Copy out the lines starting with the one containing "The height and width of the screenshot is (952, 1270)." and ending with the one containing "pyautogui.click(x=509, y=652)", both included, reproducing them verbatim.
— Start RECORDS SUPPLIED —
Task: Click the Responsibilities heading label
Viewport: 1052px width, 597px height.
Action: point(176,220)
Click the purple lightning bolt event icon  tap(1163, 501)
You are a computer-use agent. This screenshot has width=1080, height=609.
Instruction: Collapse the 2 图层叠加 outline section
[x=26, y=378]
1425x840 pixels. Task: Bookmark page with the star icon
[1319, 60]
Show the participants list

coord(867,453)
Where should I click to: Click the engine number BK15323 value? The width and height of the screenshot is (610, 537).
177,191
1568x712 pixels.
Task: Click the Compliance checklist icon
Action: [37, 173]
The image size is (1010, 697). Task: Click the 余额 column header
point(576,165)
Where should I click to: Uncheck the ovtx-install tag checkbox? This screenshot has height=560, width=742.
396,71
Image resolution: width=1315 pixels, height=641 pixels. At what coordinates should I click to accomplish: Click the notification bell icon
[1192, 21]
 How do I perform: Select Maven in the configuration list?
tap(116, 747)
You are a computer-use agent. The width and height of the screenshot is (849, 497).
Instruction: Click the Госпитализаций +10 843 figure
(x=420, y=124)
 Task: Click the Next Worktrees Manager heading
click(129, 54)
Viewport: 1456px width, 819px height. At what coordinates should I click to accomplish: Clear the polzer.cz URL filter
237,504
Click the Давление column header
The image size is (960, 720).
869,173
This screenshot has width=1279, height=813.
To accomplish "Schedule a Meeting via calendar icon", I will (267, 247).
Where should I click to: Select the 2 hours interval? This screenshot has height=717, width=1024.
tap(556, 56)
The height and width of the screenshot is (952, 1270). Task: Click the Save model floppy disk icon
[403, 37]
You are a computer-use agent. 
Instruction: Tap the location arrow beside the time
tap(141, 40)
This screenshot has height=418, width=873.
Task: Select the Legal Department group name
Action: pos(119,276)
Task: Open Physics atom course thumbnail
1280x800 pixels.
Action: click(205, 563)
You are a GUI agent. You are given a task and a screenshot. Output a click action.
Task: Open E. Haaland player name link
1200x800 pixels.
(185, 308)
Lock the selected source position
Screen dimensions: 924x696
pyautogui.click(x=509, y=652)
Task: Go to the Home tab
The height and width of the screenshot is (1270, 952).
— End RECORDS SUPPLIED —
— COMPLETED EXERCISE —
The height and width of the screenshot is (952, 1270). Task: Click the Save model floppy disk icon
[403, 37]
You are a computer-use agent. 
Instruction: Tap the location arrow beside the time
tap(141, 40)
This screenshot has height=418, width=873.
Task: Select the Legal Department group name
Action: pos(119,276)
Task: Open Physics atom course thumbnail
1280x800 pixels.
Action: click(205, 563)
You are a GUI agent. You are given a task and a screenshot. Output a click action.
Task: Open E. Haaland player name link
1200x800 pixels.
(185, 308)
Lock the selected source position
Screen dimensions: 924x696
pyautogui.click(x=509, y=652)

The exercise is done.